We also told him that if the Germans needed something it would be very difficult for us to select a particular source of supply, and that this would be extremely painful to us. He answered that the Germans would list everything they took to the smallest detail and either return the goods or compensate us, but that we were to handle the acquisition of the things the Germans needed.

In connection with organization, they requested the preparation of a map showing the cities in which there were Jewish institutions and the location of the institutions within the cities, with an appendix giving the name and nature of every one. Organizationally, every congregation was to remain intact, but all institutions belonging to the congregation would fall under the jurisdiction of the Central Council. However if, for example, somebody had set up a trust to have prayers said in the Talmud Torah for the salvation of his soul, was there any sense in letting such a trust continue? This money should be used for other purposes. The foundations would also come under the jurisdiction of the Central Council.

He emphasized that all these things would last as long as the war lasted. After the war, the Jews would be free to do whatever they wanted. Everything taking place on the Jewish question was in fact only for the wartime period, and with the end of the war the Germans would again become good-natured and permit everything, as in the past.

He declared in general that he was no friend of force, and he hoped that things would go well without it. Personnel was written with a capital P to the Germans: they needed every man and could not possibly spare many guards. According to his experience so far, violence and execution had occurred only where the Jews took up opposition. Should it happen that Jews joined the Ruthenian partisans or Titos bands, as in Greece, then he would mow them down and mercilessly, because there was a war on and one could not proceed otherwise in a war. But if the Jews understood that he expected order and discipline from them, and work in whatever area they were assigned to, not only would they not come to any harm but they would be protected from it and would enjoy the same treatment and pay as other workers.

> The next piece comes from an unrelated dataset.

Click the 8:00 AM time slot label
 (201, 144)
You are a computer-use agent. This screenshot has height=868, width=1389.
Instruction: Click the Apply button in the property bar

He emphatically wanted this idea of his to be propagated among the widest strata of Jewry, and for this reason the forthcoming decree would also provide that every Jewish household subscribe to the A Magyar Zsidok Lapja. He recommended that we establish a price that would enable the Jewish Council to derive some income from it.

Eichmann recognized that it was very natural that some among this large Jewish community would commit actions for which the Council could not be reponsible. This fact would be taken into account. He reemphasized that he wanted to protect Jewry from all individual atrocities and, should such a thing happen anywhere - even by German soldiers - it should be reported to him immediately and he would deal harshly with the perpetrators. He would punish most severely anyone trying to enrich himself from Jewish wealth.

The organization of Jewry was to be unitary, and if we found it necessary we should raise the community (or congregation) tax; everyone was to obey the instructions of the Jewish Council, and he would see to it that this took place.

Moreover, he declared that he was a friend of plain speaking, and that we should tell him everything openly and honestly, and he would give an honest answer. He already had such great experience in handling Jewish matters that we should not believe that anybody could mislead him, and if someone were to attempt it he would have to face him.

Then a moving scene followed. Dr. Janos Gabor stood up and said that he was distressed by the introduction of the Yellow Star. His late father had taken part in the Great War as a Major Judge Advocate, and his grandfather had been a soldier in 1848. The wearing of the Yellow Star would encourage the riffraff to attack and mock Jews on the streets. In reponse, Eichmann declared that he would not tolerate the harming of Jews for wearing the Yellow Star, and that if any incident of this nature occurred it should be reported to him and he would deal with the attackers.